Outcome: Most of these students end up dropping out of grad school the first time they come up against a problem or face criticism. Of course, the odd one makes it through and we envy that one.
- The Bullheaded. These are the students who never take no for an answer. They believe that they’re always right (even when they’re wrong). If there’s criticism, they don’t usually hear it. If they do hear it, they don’t listen. They’re not the type who are going to help you. When things go wrong, it’s never their fault.
Outcome: Fifty fifty on if they make it through. However they usually end up burning a lot of bridges on the way.
- The Average. Also known as the underdog or “failure” (not that they’re actually a failure), the one who’s come across problems over the years and surmounted them. They work hard for what they get. They’re got good coping skills and are good at persevering when times get tough.
Outcome: These students are generally successful as they’re willing to keep trying.
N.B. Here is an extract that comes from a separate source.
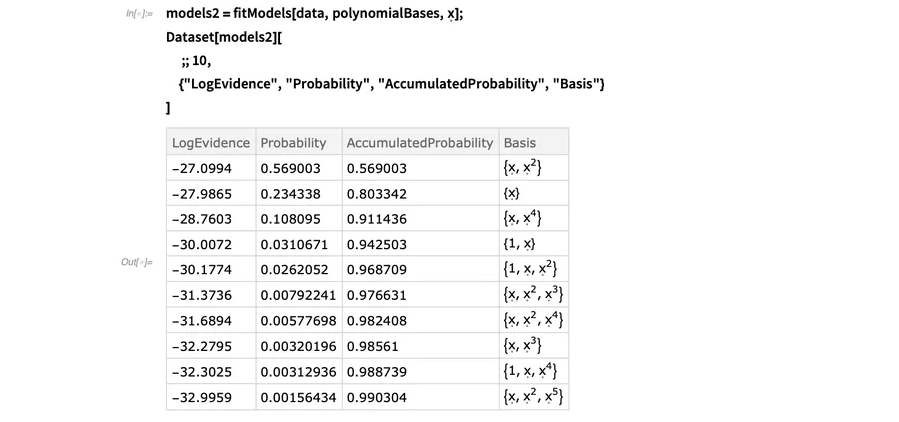The height and width of the screenshot is (422, 899).
Task: Click the Basis column header
Action: pyautogui.click(x=534, y=143)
Okay, to be honest, I suppose I have to add in a fourth category. And that’s the group that should never have been allowed in in the first place. It’s unfortunately true that this happens. However, it’s obviously hard to identify all of these students ahead of time, since every year a few slip in. The outcome for these students? Well, that depends on their ability to stick around. Some will graduate just because they’ve either been there long enough that the department wants them done and out or they found a supervisor willing to give them a lot of help (or both). And the rest will end up not finishing.